Human astrocytes differ dramatically in cell morphology and gene expression from murine astrocytes. The latter are well known to be of major importance in the formation of neuronal networks by promoting synapse maturation. However, whether human astrocyte lineage cells have a similar role in network formation has not been firmly established. Here, we investigated the impact of human astrocyte lineage cells on the functional maturation of neural networks that were derived from human induced pluripotent stem cells (hiPSCs). Initial in vitro differentiation of hiPSC-derived neural progenitor cells and immature neurons (glia+ cultures) resulted in spontaneously active neural networks as indicated by synchronous neuronal Ca2+ transients. Depleting proliferating neural progenitors from these cultures by short-term antimitotic treatment resulted in strongly astrocyte lineage cell-depleted neuronal networks (glia- cultures). Strikingly, in contrast to glia+ cultures, glia- cultures did not exhibit spontaneous network activity. Detailed analysis of the morphological and electrophysiological properties of neurons by patch clamp recordings revealed reduced dendritic arborization in glia- cultures.
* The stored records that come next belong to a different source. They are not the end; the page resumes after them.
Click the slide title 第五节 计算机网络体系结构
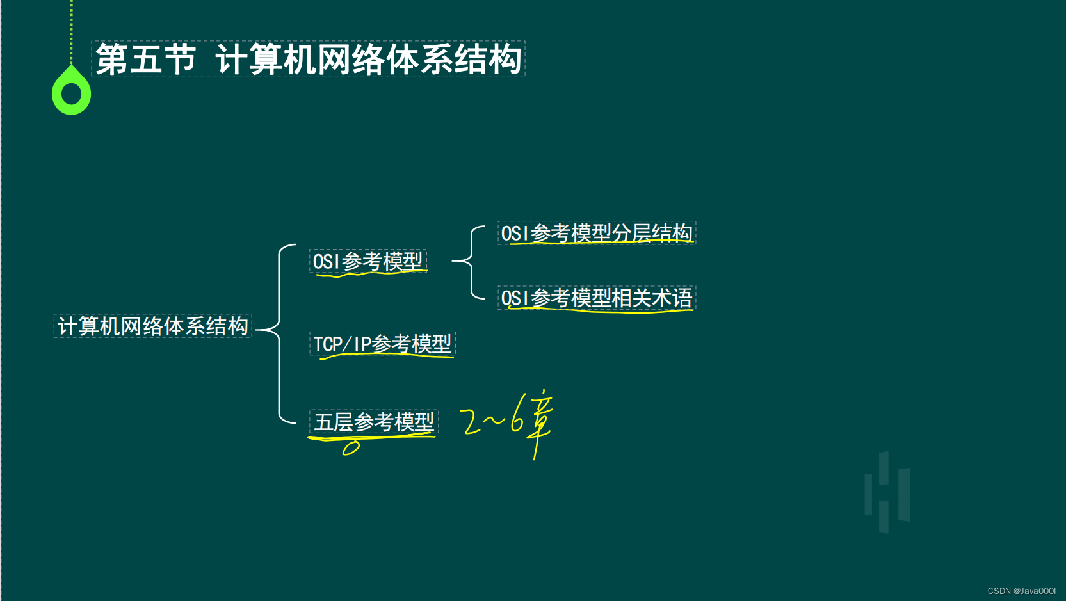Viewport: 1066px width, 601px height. pyautogui.click(x=308, y=59)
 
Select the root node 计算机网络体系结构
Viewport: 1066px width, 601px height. pyautogui.click(x=153, y=326)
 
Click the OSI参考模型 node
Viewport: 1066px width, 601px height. pyautogui.click(x=367, y=261)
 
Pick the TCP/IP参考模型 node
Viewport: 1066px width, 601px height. pyautogui.click(x=382, y=344)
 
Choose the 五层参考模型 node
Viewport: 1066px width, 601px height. pyautogui.click(x=374, y=422)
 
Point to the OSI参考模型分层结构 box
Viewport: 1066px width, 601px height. pyautogui.click(x=597, y=233)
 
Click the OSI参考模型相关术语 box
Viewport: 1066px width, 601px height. pyautogui.click(x=597, y=298)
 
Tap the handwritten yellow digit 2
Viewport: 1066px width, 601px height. pyautogui.click(x=471, y=422)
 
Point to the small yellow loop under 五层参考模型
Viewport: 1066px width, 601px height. pyautogui.click(x=351, y=447)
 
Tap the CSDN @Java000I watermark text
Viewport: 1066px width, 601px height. pyautogui.click(x=1021, y=591)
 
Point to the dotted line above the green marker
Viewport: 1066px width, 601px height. pyautogui.click(x=71, y=29)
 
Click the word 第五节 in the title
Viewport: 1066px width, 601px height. pyautogui.click(x=145, y=59)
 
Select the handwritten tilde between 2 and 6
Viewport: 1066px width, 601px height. pyautogui.click(x=493, y=420)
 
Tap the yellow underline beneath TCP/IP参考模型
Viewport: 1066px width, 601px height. pyautogui.click(x=387, y=356)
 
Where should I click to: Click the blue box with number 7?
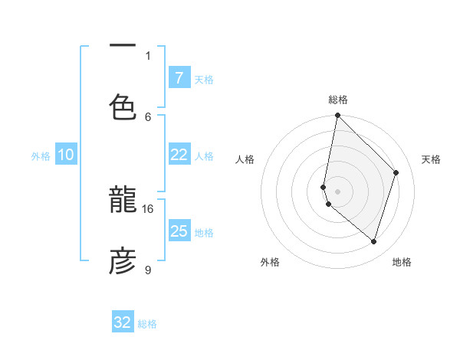pyautogui.click(x=179, y=77)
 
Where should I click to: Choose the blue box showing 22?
pyautogui.click(x=179, y=155)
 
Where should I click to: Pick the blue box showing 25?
pyautogui.click(x=179, y=231)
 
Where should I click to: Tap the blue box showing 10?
pyautogui.click(x=66, y=155)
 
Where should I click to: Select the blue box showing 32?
pyautogui.click(x=123, y=322)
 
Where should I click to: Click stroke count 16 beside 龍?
pyautogui.click(x=148, y=208)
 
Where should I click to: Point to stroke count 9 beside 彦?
pyautogui.click(x=148, y=270)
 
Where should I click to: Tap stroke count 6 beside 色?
pyautogui.click(x=148, y=116)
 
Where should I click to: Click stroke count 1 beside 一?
pyautogui.click(x=148, y=55)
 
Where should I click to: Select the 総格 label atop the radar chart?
pyautogui.click(x=337, y=100)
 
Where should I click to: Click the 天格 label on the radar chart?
pyautogui.click(x=431, y=159)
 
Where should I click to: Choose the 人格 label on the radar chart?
pyautogui.click(x=245, y=159)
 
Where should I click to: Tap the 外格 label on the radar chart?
pyautogui.click(x=270, y=262)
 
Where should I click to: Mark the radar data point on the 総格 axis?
pyautogui.click(x=337, y=115)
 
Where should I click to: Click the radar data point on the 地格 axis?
pyautogui.click(x=373, y=241)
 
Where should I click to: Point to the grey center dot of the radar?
pyautogui.click(x=337, y=191)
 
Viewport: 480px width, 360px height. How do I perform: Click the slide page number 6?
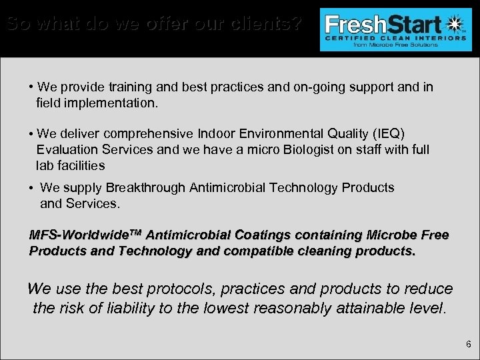(x=468, y=345)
In addition, a reduced action potential frequency upon current injection in pyramidal-like neurons was observed, whereas the electrical excitability of multipolar neurons was unaltered. Furthermore, we found a reduced dendritic density of PSD95-positive excitatory synapses, and more immature properties of AMPA (alpha-amino-3-hydroxy-5-methyl-4-isoxazolepropionic acid) miniature excitatory postsynaptic currents (mEPSCs) in glia- cultures, suggesting that the maturation of glutamatergic synapses depends on the presence of hiPSC-derived astrocyte lineage cells. Intriguingly, addition of the astrocyte-derived synapse maturation inducer cholesterol increased the dendritic density of PSD95-positive excitatory synapses in glia- cultures.
Keywords: human iPSCs; iPSC-derived astrocyte lineage cells; network function; neuronal differentiation; synapse maturation.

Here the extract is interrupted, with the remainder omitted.